Add that to the fact that I'm going to have to PAY taxes this year. Yeah, I won't be getting a single cent back, I'll be paying those good for nothing bastards. And, this is AFTER paying almost $6,000 in federal taxes alone this year. Go ahead, go calculate how much I make. Freaks. Anyway, I'm not 100% sure on that yet because I don't have my W-2, but from my paycheck stubs, it ain't looking so hot. I was so thrilled we got bonuses this year (even if our profit-where bonuses come from-was 1/3 last year's profit, for our company to be making a profit at all in our economy is amazing!). And, even though it was $1500 less than I got last year, it was still great to get anything. I was looking forward to putting some money into my savings and building it back up. Nope. Think again. That'll be going to the IRS and that son-of-a-bitch Obama with all his new ideas. Kill. Me. Now.

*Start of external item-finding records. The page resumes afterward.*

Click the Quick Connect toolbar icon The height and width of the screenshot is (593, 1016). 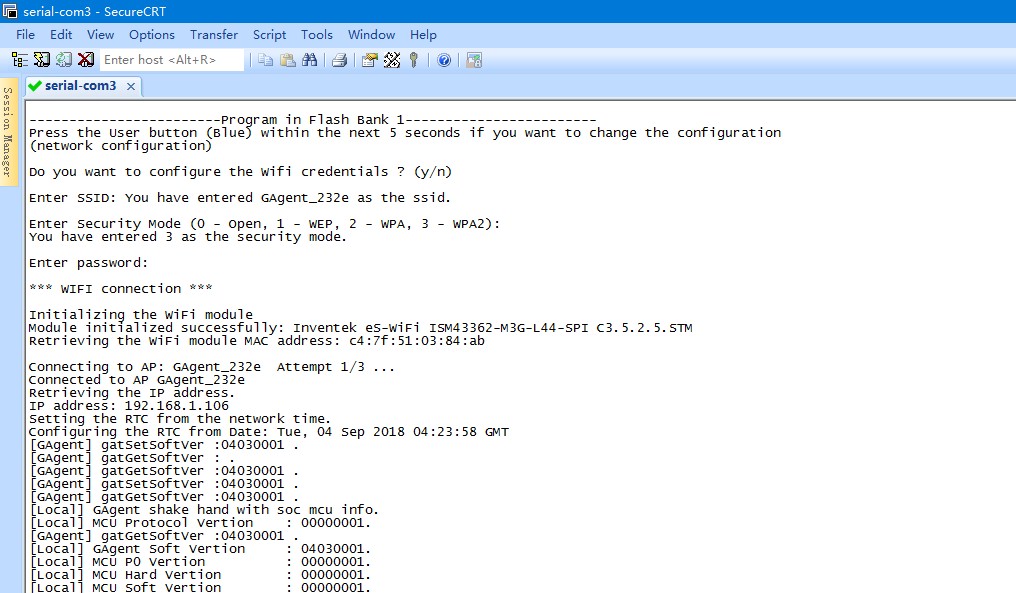42,60
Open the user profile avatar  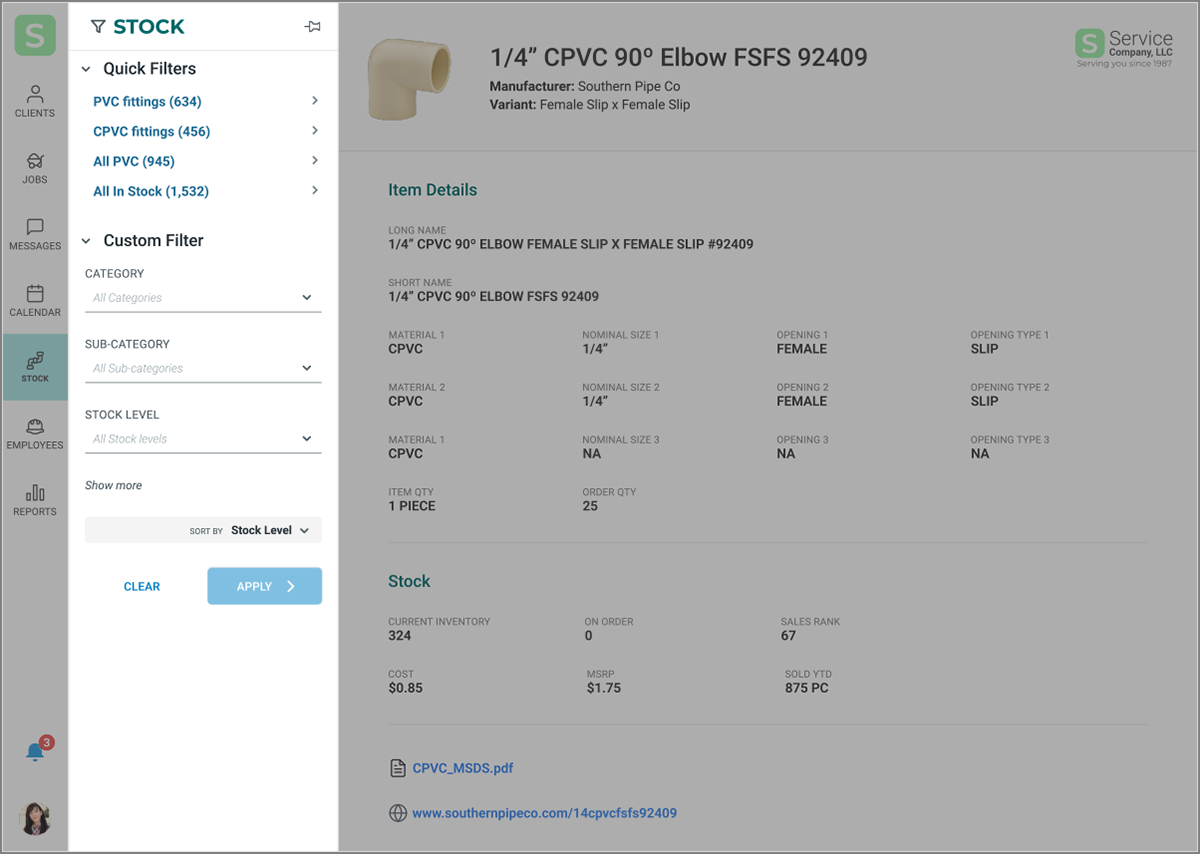click(35, 818)
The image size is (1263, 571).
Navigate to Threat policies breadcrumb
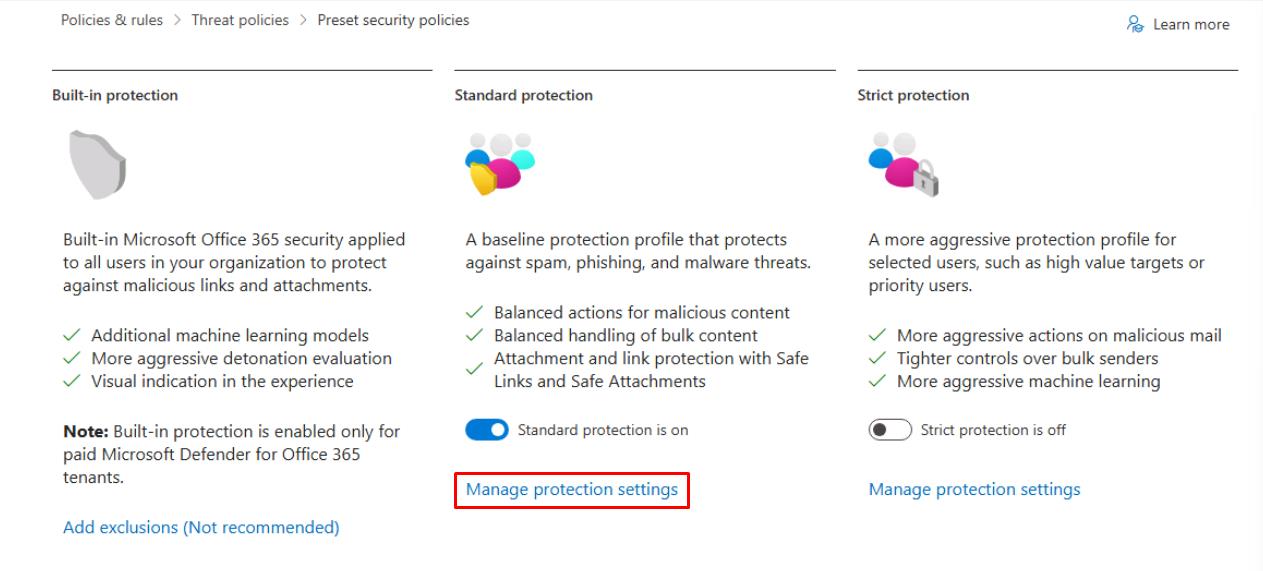point(241,20)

And, throw in a little of Travis' dad is still in the hospital. Even though he is out of ICU and the coma finally, I still miss him. And, Pepe really misses his Grandparents. We go over to feed Travis' Jack Russell, Mickey, who Pepe loves, and Pepe runs up to the house to see Mom and Dad. But no Mom and Dad is to be found. Sigh...

I guess I'm just a little down today. I've tried to pick myself up a little. I walked down five flight of stairs to the mailroom three times today. I'd walk back up, but it's hot as hell in there, and I'm fat, and I sweat. It didn't really make me feel a whole lot better. I ate a sensible lunch and don't think I gained much over the holiday, which is awesome. I've come to realize I could eat a box of donuts or a handful of broccoli and I'd gain the same amount of weight--a lot to be exact. Someone can explain that shit to me next (right after they explain my sleep issues).

Anywho, I know this is a dreaded personal post, so I'll wrap this boring shit up. But, I just wanted to write that for me. I feel a teeny bit better. Even if I still have a migraine. Ugh.

1 comment:

  1. You know, I have opened myself up this year with my blog that hopes to open the eyes of American to how many taxes we pay. Then I thought about it. There's too many variable to know how much I make because I put my taxes out there.

    It's harder to come back each time I am gone. I miss being on the road as a sales rep. I felt free. I don't feel free sitting behind a computer.